In dieser Woche schreckten Meldungen gleich von zwei Krankenkassen auf. "Der Krankenstand war 2011 so hoch wie zuletzt vor 13 Jahren", berichtet der Bundesverband der Betriebskrankenkassen (BKK). Psychische Erkrankungen liegen erstmals an dritter Stelle, nach Rückenleiden und Atemwegserkrankungen. Doch nicht nur das: Wer seelisch leidet, ist auch länger krank. Die Fehlzeiten bei psychischen Krankheiten betragen laut BKK 37 Tage. Ein durchschnittlicher Krankheitsfall dauert dagegen nur 13 Tage. Ähnliche Ergebnisse veröffentlichte das Wissenschaftliche Institut der Allgemeinen Ortskrankenkassen (AOK). Danach waren im vorigen Jahr die Fehlzeiten wegen Burn-outs elfmal so hoch wie 2004. Die Zahl psychischer Erkrankungen hat sich in den zurückliegenden 15 Jahren verdoppelt.

Dagmar Ruhwandl beschäftigt sich seit 1997 mit Burn-out, dem Gefühl des Ausgebranntseins. Sie ist auch an der Technischen Universität in München als Lehrbeauftragte tätig und sagt: "Psychische Erkrankungen gab es schon vor 15 oder 20 Jahren. Das stand aber nicht auf der Krankschreibung, sondern dort stand vielleicht Rückenleiden." Heute sei das Tabu weg und die Akzeptanz viel höher, dass Menschen wegen des Arbeitsdrucks krank werden können. Das sei mit ein Grund für den drastischen Anstieg von Burn-out-Erkrankungen, aber eben nicht der hauptsächliche. Dass der Leistungsdruck in den Firmen durch Globalisierung und Digitalisierung enorm gestiegen ist, weiß Ruhwandl aus ihrer Arbeit. Sie schult Führungskräfte darin, wie man den Beginn eines Burn-outs bei Mitarbeitern erkennt und wie man die Belegschaft schützt.

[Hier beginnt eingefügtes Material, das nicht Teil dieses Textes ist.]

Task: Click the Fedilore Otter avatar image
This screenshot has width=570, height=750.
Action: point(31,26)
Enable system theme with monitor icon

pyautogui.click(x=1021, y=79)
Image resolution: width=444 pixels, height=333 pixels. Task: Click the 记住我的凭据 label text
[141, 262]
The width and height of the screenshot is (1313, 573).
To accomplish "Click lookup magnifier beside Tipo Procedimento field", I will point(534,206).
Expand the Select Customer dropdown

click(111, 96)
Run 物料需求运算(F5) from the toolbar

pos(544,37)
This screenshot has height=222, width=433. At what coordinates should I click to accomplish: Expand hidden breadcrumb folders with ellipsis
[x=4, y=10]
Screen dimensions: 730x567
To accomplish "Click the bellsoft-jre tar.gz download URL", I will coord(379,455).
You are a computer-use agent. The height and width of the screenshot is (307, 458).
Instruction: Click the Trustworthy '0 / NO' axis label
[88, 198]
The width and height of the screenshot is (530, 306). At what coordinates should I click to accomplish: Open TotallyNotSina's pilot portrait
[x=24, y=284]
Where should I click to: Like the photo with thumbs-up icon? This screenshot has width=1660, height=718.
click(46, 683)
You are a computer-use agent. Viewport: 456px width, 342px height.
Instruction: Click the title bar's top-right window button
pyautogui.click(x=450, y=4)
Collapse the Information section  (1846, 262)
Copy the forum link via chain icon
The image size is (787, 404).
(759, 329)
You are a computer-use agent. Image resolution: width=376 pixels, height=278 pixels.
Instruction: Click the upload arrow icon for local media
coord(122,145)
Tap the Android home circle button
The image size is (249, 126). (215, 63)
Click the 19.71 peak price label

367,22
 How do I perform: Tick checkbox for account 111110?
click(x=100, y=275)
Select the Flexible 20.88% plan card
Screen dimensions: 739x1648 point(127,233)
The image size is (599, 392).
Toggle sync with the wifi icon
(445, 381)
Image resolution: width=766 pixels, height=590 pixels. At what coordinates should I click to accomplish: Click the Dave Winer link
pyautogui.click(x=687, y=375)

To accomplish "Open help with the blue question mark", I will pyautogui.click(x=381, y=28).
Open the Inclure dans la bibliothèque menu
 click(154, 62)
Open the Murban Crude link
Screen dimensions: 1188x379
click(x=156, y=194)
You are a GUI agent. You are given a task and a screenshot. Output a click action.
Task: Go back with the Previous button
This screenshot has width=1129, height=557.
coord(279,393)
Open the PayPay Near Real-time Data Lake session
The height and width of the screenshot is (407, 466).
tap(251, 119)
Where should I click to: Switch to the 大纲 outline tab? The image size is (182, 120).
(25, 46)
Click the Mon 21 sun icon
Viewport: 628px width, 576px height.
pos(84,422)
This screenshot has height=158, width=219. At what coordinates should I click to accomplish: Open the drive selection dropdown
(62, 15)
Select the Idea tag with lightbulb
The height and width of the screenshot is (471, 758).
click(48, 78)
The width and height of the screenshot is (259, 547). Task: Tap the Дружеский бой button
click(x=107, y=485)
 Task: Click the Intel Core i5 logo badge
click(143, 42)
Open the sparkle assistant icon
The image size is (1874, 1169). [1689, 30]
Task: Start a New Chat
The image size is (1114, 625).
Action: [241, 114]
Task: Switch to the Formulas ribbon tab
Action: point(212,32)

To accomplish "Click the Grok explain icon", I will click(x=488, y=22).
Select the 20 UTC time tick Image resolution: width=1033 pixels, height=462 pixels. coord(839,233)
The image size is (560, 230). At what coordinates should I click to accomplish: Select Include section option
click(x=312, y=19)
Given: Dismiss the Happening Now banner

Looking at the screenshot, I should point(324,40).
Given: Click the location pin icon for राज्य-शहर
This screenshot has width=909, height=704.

Der Gesundheitsschutz von Arbeitnehmern treibt auch Bundesarbeitsministerin Ursula von der Leyen (CDU) um. "Die Technik werden wir ebenso wenig abschaffen wie die Globalisierung oder das Internet. Trotzdem liegt es nicht nur im ureigenen Interesse der Arbeitgeber, dass ihre Leute verlässlich vom Job abschalten, weil sie sonst auf Dauer ausbrennen", mahnt sie. Auch das Arbeitsschutzgesetz verlange mit seinem "knallharten Strafenkatalog", dass jeder Chef "Körper und Geist seiner Mitarbeiter aktiv schützt" - werktags genauso wie am Wochenende. Das bedeute etwa "glasklare Regeln, zu welchen Uhrzeiten muss ich erreichbar sein und wann bekomme ich dafür meinen Ruheausgleich. Wann muss ich Mails checken und wann ist es okay, dass ich mich später darum kümmere", so von der Leyen.

Einige Firmen haben schon vor längerem reagiert. Autohersteller Volkswagen schloss eine Betriebsvereinbarung über den Umgang mit E-Mails: Der Server wird nach Dienstschluss heruntergefahren. Und bei der Deutschen Telekom untersagt eine Richtlinie den Chefs, Mails an Mitarbeiter außerhalb der Arbeitszeit zu schreiben. Therapeutin Ruhwandl findet das gut: "Das ist eine vorübergehende Schutzfunktion, bis die Menschen gelernt haben, den Umgang mit den digitalen Medien selbst zu steuern."